Nous n’avons pas eu le temps cette année de nous livrer à notre cueillette annuelle dont Blueraie tire une gelée qui accompagne nos petits déjeuners jusqu’au printemps et dont je confectionne une pâte qui fait les délices des permanents de Jazzmag, mais chaque fois que nous sommes passés là ces derniers jours, nous avons ramassé les quelques fruits nécessaires à une compote.

 

Je crois hélas, que nous sommes les seuls de l’immeuble à ramasser ces coings et, une fois encore, ce qui devrait prendre le nom de récolte pourrira au sol ou sur la branche.
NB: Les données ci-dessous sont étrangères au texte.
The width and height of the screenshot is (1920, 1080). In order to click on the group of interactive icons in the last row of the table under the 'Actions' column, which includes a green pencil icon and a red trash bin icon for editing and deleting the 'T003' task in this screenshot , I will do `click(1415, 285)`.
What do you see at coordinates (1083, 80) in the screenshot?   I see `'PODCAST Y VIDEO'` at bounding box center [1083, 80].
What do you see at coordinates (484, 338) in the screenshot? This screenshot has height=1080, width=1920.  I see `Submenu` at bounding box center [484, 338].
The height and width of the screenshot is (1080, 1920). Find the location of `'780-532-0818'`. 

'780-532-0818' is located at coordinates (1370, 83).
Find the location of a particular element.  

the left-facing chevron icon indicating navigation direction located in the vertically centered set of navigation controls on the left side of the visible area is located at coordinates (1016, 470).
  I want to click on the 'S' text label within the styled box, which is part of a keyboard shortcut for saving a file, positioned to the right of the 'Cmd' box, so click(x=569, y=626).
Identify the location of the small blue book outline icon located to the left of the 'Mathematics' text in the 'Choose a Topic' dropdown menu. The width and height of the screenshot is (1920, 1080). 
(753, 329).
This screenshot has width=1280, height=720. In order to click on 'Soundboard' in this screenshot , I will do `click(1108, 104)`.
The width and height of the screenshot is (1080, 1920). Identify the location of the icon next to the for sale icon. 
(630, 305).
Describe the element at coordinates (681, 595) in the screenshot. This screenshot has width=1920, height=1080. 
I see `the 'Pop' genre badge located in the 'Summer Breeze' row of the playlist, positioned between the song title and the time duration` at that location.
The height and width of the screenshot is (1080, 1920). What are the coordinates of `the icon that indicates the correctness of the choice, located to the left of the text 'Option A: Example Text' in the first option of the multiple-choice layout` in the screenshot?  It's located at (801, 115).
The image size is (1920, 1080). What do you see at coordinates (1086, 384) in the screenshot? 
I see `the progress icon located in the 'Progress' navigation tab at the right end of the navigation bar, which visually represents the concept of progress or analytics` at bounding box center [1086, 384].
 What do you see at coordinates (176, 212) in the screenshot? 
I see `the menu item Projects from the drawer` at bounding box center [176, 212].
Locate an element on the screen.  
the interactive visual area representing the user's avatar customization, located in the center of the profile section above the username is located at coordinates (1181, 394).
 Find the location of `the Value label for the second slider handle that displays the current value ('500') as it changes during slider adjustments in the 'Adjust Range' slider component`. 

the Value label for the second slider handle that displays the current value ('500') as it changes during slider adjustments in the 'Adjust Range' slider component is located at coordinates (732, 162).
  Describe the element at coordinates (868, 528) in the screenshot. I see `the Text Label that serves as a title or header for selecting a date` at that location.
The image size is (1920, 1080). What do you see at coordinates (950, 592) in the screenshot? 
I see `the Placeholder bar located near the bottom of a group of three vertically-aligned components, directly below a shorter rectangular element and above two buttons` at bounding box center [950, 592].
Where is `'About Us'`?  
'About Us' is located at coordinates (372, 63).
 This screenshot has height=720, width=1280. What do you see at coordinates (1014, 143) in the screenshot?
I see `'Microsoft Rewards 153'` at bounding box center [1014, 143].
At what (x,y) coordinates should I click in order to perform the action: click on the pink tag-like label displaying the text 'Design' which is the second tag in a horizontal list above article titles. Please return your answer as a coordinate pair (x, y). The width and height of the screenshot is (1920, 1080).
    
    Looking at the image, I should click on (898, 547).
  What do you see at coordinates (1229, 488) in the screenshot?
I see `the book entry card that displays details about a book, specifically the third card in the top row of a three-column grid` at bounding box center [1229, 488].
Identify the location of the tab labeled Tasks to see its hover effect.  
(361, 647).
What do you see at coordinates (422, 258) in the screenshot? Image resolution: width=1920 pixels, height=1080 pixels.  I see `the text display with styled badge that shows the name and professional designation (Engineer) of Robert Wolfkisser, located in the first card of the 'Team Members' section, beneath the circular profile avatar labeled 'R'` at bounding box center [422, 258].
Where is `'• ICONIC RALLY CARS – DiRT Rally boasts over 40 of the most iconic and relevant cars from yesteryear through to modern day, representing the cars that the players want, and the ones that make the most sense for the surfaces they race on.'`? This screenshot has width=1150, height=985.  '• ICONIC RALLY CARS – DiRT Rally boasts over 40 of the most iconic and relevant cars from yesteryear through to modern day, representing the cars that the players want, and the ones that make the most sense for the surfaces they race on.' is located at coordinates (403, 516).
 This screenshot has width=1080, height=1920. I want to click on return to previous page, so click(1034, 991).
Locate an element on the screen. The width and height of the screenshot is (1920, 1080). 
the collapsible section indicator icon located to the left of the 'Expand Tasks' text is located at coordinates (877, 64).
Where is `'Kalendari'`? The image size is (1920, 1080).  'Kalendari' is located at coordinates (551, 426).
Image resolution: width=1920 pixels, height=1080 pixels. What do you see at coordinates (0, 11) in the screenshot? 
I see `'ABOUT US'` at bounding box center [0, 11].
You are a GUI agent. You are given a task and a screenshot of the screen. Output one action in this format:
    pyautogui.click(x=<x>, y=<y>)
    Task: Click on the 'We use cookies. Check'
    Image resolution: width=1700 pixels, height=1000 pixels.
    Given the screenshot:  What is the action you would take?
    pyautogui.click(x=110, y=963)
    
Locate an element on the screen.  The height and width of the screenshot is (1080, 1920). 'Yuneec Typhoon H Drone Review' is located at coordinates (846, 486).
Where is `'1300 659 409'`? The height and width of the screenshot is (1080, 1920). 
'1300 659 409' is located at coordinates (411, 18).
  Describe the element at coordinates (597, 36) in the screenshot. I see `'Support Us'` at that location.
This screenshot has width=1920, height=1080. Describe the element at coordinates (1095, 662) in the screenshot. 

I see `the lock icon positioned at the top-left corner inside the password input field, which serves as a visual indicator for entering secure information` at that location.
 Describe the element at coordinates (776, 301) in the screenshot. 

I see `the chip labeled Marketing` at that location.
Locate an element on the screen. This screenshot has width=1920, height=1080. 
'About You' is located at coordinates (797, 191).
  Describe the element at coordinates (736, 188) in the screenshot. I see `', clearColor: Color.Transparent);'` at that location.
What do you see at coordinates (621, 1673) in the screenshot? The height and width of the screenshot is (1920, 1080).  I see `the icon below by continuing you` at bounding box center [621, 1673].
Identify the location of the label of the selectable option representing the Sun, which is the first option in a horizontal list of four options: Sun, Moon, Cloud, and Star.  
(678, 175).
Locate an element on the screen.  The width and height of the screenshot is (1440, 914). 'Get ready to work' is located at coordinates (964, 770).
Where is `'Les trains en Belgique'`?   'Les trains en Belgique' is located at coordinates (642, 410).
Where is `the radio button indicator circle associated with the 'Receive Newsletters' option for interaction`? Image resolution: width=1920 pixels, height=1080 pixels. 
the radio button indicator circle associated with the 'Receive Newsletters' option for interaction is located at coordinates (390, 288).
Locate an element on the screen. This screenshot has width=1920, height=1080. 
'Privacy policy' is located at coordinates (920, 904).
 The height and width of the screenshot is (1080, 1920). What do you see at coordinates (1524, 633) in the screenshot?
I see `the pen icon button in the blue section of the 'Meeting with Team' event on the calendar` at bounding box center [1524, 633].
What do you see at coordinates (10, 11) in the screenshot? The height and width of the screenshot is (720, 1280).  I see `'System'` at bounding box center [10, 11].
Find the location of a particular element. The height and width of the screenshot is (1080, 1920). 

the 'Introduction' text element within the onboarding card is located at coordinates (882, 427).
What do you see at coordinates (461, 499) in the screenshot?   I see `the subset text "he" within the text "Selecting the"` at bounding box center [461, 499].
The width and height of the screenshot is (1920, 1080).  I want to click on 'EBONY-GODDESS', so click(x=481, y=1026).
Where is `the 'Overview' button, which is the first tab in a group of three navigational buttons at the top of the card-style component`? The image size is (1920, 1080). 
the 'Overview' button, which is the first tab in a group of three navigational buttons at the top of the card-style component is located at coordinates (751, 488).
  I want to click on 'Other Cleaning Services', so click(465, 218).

Mes voisins savent-ils ce qu’est un coing ? En savent-ils le goût ? Redoutent-ils son âpreté, le côté sableux, voire légèrement caillouteux, de sa chair ou la peine qu’occasionnent son épeluchage et sa découpe ? Debout sous l’arbre , je me posais ces questions qui en faisaient venir d’autres : pourquoi personne dans mon immeuble n’aurait eu l’idée d’aller écouter Marc Ducret ou Jacques Pellen (car telle était l’alternative qui m’a fait courir ce soir de Pantin à Châtelet) ? Pourquoi personne en connaît-il même les noms ? Pourquoi personne ne connaît même le genre de musique qu’ils jouent l’un et l’autre chacun à leur manière ? Quelle étrange chose, lorsque l’on sait qu’il en va de même à France Culture par exemple, où j’étais invité dimanche dernier de l’émission Soft Power de Frédéric Martel ? France Culture, la radio de l’intelligence, du savoir et des Arts, où plus personne ne semble connaître du mot jazz que le y de jazzy, à l’heure où la musique dont on proclame le retour sur les ondes n’est plus à 90% que chanson et théâtre musical, privilégiant le produit breveté, calibré, traité, irradié, sans pépins, tout épluché, réduit à ces infames arômes de thés fruités, compotes et sirops industriels aux saveurs médicamenteuses. Mais revenons à l’authenticité du coing.

 

La Dynamo, Pantin (93), le 9 octobre 2013, 20h30

 

Marc Ducret (compositions et guitare électrique) +

Real Thing # 1 : Kasper Tranberg (trompette), Matthias Malher (trombone), Frédéric Gastard (sax basse), Peter Brunn (batterie)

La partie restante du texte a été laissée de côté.